* _Assigned task_: Nothing but the lines from the one containing "This screenshot has width=422, height=354." through the one containing "You are a computer-use agent. This", both included, should be given again, each exactly as written below.
Data for this task: Begin
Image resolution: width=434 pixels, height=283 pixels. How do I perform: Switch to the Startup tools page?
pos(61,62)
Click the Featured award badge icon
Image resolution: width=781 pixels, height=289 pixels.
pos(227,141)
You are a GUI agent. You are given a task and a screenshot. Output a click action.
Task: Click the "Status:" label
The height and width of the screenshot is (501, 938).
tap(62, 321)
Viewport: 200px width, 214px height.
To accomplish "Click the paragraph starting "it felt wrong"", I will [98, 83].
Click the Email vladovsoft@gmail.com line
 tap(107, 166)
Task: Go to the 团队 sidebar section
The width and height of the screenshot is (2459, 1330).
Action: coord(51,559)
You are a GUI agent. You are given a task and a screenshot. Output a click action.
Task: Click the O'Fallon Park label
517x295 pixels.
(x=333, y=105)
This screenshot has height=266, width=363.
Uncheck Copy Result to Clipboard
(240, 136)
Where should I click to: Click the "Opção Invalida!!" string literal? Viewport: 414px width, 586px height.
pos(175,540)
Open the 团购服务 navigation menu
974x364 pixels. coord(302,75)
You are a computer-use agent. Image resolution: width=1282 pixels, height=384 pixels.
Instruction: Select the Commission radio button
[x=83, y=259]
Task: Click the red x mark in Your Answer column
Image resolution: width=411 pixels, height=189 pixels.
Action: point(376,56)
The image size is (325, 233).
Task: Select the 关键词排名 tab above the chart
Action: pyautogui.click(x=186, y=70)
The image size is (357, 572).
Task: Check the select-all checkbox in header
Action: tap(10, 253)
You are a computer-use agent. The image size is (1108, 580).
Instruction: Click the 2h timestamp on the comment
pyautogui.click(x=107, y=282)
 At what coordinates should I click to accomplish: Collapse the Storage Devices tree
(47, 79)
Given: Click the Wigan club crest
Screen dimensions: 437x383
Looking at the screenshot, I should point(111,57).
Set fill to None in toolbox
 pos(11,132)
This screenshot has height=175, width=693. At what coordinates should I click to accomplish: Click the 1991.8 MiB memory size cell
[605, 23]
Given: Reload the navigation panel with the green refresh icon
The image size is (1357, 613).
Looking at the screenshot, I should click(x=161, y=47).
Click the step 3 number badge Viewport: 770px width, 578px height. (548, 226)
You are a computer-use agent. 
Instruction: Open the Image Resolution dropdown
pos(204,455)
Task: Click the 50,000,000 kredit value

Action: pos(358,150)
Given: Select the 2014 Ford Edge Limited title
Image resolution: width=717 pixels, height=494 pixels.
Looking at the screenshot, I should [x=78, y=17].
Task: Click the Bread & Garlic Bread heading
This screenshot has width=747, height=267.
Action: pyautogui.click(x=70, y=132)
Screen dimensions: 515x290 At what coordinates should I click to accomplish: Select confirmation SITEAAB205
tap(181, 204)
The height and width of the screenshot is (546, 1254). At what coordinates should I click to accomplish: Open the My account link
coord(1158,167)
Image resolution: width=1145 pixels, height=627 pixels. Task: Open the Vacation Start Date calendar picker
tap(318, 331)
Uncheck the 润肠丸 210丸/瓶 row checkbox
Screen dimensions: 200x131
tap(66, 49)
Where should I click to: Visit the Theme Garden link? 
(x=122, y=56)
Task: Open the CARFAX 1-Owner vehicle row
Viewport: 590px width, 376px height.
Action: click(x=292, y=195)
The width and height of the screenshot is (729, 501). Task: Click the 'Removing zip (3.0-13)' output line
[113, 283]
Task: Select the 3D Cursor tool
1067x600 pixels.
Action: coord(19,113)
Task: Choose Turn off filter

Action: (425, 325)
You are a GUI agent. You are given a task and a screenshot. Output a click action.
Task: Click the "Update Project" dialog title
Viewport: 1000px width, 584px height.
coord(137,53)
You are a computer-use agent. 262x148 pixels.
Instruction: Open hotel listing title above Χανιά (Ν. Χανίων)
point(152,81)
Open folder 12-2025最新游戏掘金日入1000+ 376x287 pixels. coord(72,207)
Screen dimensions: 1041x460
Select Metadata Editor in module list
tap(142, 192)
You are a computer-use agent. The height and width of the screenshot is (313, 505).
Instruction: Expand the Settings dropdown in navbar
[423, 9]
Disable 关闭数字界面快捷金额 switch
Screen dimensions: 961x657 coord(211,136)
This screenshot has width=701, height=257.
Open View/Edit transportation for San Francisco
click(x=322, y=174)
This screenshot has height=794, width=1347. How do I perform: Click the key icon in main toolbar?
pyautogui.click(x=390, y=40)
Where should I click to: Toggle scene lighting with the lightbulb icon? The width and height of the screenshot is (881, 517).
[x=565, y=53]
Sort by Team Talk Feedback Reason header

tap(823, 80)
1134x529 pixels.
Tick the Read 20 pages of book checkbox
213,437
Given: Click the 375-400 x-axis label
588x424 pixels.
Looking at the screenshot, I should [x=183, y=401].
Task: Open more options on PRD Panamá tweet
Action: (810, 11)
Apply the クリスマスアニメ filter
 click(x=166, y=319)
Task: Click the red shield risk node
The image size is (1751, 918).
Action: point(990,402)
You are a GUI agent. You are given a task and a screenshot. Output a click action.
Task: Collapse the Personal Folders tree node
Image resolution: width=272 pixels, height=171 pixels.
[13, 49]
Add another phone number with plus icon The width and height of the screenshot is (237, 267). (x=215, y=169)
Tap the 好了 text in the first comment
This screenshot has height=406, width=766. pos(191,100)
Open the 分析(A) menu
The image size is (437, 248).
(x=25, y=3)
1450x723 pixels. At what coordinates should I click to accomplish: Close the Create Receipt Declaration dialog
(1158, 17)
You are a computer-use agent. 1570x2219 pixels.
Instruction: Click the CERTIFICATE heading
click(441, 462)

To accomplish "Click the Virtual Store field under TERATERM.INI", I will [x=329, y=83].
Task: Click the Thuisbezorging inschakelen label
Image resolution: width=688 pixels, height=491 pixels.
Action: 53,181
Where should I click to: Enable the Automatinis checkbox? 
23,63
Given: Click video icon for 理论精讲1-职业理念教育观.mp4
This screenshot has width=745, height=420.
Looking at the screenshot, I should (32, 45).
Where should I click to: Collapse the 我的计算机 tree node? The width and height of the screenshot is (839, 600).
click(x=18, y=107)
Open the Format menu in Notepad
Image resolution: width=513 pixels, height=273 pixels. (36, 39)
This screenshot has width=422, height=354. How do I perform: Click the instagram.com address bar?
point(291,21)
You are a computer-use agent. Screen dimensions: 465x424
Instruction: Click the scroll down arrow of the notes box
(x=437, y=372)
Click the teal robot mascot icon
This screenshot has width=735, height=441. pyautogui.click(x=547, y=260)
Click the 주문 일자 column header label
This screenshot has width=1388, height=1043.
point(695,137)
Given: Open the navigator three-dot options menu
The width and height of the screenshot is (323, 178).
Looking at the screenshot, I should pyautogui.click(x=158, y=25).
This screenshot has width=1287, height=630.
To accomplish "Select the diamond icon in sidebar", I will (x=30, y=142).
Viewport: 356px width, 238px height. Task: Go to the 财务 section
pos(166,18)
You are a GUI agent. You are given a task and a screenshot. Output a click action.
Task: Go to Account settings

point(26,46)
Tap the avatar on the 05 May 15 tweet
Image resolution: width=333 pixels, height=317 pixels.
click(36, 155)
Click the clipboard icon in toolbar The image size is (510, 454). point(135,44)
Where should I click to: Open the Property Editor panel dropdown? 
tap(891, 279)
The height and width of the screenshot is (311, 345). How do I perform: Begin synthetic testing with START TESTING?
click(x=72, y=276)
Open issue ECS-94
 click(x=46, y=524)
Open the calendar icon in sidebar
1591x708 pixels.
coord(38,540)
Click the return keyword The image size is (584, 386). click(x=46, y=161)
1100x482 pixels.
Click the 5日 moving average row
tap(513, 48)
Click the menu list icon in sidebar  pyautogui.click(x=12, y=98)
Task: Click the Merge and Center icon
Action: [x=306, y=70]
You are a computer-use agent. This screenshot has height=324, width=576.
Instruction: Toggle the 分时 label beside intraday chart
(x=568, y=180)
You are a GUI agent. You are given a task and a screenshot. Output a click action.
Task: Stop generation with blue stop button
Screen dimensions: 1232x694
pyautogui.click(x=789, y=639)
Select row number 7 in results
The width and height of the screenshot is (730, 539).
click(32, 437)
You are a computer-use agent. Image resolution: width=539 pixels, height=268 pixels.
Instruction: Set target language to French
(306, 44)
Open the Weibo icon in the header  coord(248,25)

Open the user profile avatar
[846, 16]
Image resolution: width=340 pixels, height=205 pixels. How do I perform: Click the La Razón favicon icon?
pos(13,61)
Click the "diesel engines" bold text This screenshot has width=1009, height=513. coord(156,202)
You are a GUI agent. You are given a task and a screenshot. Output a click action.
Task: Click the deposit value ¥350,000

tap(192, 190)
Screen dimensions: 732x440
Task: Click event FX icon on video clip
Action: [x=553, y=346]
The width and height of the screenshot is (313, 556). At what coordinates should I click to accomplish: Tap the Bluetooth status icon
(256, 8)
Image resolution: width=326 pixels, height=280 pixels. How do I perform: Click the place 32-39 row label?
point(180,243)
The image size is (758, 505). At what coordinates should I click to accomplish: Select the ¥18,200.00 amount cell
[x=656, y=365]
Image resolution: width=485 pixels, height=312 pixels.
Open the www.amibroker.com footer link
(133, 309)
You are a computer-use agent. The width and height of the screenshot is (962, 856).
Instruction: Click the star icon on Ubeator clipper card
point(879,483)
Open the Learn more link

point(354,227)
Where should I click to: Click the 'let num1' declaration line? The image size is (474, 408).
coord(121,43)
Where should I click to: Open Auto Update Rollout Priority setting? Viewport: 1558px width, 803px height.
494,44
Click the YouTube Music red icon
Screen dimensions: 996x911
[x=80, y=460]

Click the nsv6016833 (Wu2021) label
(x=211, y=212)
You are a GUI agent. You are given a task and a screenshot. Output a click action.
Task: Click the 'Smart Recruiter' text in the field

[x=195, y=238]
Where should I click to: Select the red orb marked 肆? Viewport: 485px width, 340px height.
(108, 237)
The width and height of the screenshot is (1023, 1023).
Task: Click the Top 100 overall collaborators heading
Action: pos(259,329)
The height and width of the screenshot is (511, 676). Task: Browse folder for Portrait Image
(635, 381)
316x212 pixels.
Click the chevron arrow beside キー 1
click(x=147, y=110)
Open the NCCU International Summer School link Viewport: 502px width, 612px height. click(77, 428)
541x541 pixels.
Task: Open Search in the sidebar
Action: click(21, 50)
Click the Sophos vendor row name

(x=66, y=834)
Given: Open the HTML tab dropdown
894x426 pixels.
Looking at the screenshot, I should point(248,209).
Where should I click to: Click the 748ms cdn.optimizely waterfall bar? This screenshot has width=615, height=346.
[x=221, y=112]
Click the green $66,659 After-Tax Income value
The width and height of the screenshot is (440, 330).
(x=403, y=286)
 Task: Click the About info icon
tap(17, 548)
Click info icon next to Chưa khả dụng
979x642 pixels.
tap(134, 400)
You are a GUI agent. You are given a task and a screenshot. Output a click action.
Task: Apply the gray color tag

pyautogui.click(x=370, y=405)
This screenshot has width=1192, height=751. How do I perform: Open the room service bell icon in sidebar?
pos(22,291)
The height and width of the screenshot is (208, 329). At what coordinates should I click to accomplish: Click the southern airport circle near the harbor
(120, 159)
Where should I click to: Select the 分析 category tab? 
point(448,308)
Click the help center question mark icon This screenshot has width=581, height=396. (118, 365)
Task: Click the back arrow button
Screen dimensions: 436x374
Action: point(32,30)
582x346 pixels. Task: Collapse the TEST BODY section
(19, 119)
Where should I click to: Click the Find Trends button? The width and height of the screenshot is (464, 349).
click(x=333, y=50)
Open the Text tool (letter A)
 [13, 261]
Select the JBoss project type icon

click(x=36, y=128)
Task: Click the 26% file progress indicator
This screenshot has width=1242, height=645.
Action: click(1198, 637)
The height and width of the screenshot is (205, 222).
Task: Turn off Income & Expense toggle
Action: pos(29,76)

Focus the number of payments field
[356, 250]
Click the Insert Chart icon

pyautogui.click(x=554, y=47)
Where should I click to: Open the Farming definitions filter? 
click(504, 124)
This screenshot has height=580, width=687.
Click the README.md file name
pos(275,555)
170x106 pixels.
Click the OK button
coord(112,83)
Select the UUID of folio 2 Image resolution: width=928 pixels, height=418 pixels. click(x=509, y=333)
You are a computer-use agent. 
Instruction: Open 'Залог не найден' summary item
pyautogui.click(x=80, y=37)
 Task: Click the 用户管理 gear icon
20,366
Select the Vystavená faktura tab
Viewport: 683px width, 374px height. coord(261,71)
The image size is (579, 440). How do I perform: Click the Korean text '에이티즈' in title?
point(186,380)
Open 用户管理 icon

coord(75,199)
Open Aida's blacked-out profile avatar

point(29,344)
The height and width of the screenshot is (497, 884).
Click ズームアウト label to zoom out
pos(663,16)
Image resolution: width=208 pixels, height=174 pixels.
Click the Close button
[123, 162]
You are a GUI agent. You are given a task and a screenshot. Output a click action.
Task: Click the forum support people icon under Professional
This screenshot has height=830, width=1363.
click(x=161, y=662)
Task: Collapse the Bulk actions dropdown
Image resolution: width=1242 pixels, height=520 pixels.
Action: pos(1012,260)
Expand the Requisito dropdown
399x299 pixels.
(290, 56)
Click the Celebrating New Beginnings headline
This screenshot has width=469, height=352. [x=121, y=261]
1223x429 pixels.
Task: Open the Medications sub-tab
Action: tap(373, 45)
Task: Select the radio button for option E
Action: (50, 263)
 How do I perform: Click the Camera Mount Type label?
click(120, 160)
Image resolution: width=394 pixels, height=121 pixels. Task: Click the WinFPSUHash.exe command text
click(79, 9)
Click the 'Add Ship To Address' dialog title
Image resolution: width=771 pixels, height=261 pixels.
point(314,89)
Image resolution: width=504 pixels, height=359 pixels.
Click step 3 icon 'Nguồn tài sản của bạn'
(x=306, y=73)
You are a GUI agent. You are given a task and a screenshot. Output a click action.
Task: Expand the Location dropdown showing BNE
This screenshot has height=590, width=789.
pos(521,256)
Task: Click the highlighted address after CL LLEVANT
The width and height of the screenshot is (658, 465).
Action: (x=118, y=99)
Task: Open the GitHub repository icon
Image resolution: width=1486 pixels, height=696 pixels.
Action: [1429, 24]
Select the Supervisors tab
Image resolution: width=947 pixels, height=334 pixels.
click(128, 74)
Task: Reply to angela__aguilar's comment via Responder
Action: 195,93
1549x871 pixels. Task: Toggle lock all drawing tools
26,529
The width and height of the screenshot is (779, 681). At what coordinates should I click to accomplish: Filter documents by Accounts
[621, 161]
Data for this task: End
* _Task solution_:
This screenshot has width=422, height=354. How do I perform: Click the instagram.com address bar?
point(291,21)
You are a computer-use agent. Screen dimensions: 465x424
Instruction: Click the scroll down arrow of the notes box
(x=437, y=372)
Click the teal robot mascot icon
This screenshot has width=735, height=441. pyautogui.click(x=547, y=260)
Click the 주문 일자 column header label
This screenshot has width=1388, height=1043.
point(695,137)
Given: Open the navigator three-dot options menu
The width and height of the screenshot is (323, 178).
Looking at the screenshot, I should pyautogui.click(x=158, y=25).
This screenshot has width=1287, height=630.
To accomplish "Select the diamond icon in sidebar", I will (x=30, y=142).
Viewport: 356px width, 238px height. Task: Go to the 财务 section
pos(166,18)
You are a GUI agent. You are given a task and a screenshot. Output a click action.
Task: Go to Account settings

point(26,46)
Tap the avatar on the 05 May 15 tweet
Image resolution: width=333 pixels, height=317 pixels.
click(36, 155)
Click the clipboard icon in toolbar The image size is (510, 454). point(135,44)
Where should I click to: Open the Property Editor panel dropdown? 
tap(891, 279)
The height and width of the screenshot is (311, 345). How do I perform: Begin synthetic testing with START TESTING?
click(x=72, y=276)
Open issue ECS-94
 click(x=46, y=524)
Open the calendar icon in sidebar
1591x708 pixels.
coord(38,540)
Click the return keyword The image size is (584, 386). click(x=46, y=161)
1100x482 pixels.
Click the 5日 moving average row
tap(513, 48)
Click the menu list icon in sidebar  pyautogui.click(x=12, y=98)
Task: Click the Merge and Center icon
Action: [x=306, y=70]
You are a computer-use agent. This screenshot has height=324, width=576.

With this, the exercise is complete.